══ VORLIEGENDER TEXT

Gute Idee mein Telefon hat so ne Funktion aber nicht das ist ein 15,99€ Telefon  aber ich glaube ich kann über meinen Telefonanbieter auf der Internetseite bestimmte nummern sperren...


----------



## Unregistriert (27 Januar 2010)

*AW: Kann mir jemand sagen zu wem diese Nummer gehört?*

hallo, mich nervt diese nummer schon seit letztem jahr september.
2-6x am tag klingelt mein handy entweder nur 1-2 oder bis zu 10x.
mittlerweile drücke ich die einfach weg...aber helfen tuts auch net.
die anrufe kamen sogar jetzt schon ab morgens um halb sieben....
und wir haben auch seit okt. 08 eine tochter.

frage mich, was es denen bringt so ne art *klingelstreich* zu machen... *kopfschüttel*


----------



## Unregistriert (29 Januar 2010)

*AW: Kann mir jemand sagen zu wem diese Nummer gehört?*

Ich bin heute auch Angerufen worden und wir haben auch vor 3 Monaten Nachwuchs bekommen.
Leider war ich zu spät.

════
══ VORLIEGENDE DATEN

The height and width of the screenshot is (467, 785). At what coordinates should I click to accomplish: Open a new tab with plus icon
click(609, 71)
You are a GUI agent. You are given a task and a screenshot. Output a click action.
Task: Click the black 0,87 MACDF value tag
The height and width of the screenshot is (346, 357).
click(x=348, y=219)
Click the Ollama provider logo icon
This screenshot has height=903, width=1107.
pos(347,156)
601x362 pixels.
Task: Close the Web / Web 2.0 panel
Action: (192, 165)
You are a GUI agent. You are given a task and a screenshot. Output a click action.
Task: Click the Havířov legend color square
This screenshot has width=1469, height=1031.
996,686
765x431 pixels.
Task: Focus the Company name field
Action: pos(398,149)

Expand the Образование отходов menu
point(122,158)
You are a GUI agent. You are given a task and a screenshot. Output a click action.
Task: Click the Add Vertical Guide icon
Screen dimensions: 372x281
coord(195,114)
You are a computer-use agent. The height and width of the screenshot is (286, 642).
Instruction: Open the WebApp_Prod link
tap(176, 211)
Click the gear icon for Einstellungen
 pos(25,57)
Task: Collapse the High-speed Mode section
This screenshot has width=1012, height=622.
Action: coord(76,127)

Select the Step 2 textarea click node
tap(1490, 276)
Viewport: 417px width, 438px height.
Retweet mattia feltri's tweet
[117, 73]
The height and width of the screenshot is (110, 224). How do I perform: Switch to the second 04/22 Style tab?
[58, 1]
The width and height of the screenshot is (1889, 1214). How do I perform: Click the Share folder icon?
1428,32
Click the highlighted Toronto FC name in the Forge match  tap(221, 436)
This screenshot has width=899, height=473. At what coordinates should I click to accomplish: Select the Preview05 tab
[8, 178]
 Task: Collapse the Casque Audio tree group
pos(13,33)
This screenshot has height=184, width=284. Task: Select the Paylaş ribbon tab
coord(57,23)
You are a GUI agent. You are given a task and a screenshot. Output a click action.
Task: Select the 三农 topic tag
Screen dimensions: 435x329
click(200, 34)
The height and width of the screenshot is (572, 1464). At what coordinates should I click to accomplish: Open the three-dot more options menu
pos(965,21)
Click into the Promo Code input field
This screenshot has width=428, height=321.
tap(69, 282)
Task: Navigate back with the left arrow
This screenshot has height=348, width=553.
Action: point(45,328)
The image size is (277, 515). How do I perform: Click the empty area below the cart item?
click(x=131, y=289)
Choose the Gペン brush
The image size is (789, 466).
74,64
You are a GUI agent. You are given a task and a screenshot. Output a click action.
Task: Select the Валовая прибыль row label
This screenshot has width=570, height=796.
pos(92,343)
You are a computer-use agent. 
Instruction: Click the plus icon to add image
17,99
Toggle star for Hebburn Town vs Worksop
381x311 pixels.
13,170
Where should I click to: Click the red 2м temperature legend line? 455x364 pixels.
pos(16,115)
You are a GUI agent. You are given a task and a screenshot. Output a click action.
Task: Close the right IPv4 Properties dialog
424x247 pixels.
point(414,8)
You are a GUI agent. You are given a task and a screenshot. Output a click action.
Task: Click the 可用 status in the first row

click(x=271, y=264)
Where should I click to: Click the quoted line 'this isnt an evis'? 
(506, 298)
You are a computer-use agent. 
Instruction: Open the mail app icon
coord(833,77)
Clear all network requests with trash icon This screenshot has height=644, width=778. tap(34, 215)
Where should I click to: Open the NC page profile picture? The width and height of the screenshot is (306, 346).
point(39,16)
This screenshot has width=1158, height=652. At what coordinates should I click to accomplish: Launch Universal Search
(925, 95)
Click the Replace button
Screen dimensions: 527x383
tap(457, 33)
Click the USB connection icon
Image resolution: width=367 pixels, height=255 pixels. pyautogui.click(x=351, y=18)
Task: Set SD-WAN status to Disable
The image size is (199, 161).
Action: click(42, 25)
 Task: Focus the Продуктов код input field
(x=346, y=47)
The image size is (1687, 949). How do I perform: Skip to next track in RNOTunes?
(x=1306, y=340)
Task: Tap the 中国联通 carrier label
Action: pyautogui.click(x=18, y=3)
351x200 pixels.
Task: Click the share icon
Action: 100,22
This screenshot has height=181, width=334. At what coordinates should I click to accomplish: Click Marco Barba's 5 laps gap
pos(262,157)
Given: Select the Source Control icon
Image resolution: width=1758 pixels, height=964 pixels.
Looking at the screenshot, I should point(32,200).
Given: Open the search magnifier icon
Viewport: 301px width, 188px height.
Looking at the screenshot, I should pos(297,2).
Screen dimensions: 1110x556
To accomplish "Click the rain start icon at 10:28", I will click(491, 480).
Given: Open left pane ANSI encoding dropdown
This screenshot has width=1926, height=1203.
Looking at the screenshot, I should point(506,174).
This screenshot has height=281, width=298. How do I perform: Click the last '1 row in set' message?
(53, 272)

════

[AUFGABE 1]:
Beantworte drei Fragen zum Forenverlauf über die lästigen Anrufe:
(a) Wie viel kostet das Telefon laut dem ersten Beitrag?
(b) Seit wann stört die Nummer die Person, die am 27. Januar 2010 schreibt?
(c) Vor wie vielen Monaten hat die Person, die am 29. Januar 2010 schreibt, Nachwuchs bekommen?
[AUFGABE 2]: Schreib bitte aus dem Forenverlauf über die lästigen Anrufe wortgetreu den Abschnitt ab, der mit den Worten beginnt, in denen „die anrufe kamen“ steht, und mit „(29 Januar 2010)“ schließt.
[AUFGABE 3]: Setze den Forenverlauf über die lästigen Anrufe nach seinem letzten Satz fort.

[ERGEBNIS 1]:
(a) 15,99€
(b) Seit September des letzten Jahres
(c) Vor 3 Monaten

[ERGEBNIS 2]:
die anrufe kamen sogar jetzt schon ab morgens um halb sieben....
und wir haben auch seit okt. 08 eine tochter.

frage mich, was es denen bringt so ne art *klingelstreich* zu machen... *kopfschüttel*


----------



## Unregistriert (29 Januar 2010)

[ERGEBNIS 3]:
Ich lasse mir von denen immer Ihren Namen und Adresse geben, wenn ich dann mit Anzeige wegen unkauteren Wettbewerb drohe hören die Anrufe schnell auf.

P.S. Ich habe noch nie ein solches Telefonat beendet, Ich bin am Telefon meist so freundlich, dass der Anrufer gerne wieder Auflegt.
Und das wirkt. Werbeanrufe erhalte ich fast keine.


----------



## heikostorch (29 Januar 2010)

*AW: Kann mir jemand sagen zu wem diese Nummer gehört?*

Die Masche mit ausländischen Telefonnummern ist bereits bekannt. Das liegt daran, dass die Anbieter seit 2009 die Nummer anzeigen müssen, sonst droht Bußgeld. Nun verstecken sie sich hinter ausländischen Telefonnummern. Ich wurde selbst auch angerufen, aber von einer schweizerischen Nummer, siehe hier:  0041325120486 :: Verbraucherrunde  Nachdem ich gesagt habe, dass ich das Gespräch zur Beweisaufnahme mitschneiden werde, haben sie mich nicht mehr angerufen. Ich glaube, man sollte bei solchen Anrufen so unhöflich wie möglich sein (aber keine Beleidigung!) - dann sind die Chancen besser, dass sie einen in Ruhe lassen.


----------



## Unregistriert (29 Januar 2010)

*AW: Kann mir jemand sagen zu wem diese Nummer gehört?*



MichasAntwort schrieb:


> 0341 9950255 ist die Nummer dich mich seid meheren Tagen anzurufen versucht.
> Habe mal Onkel Google gefragt der hat ausgespuckt das das irgendein umfragenkram ist. Die vorwahl ist Leipzig bin bis her noch nie dran gegangen.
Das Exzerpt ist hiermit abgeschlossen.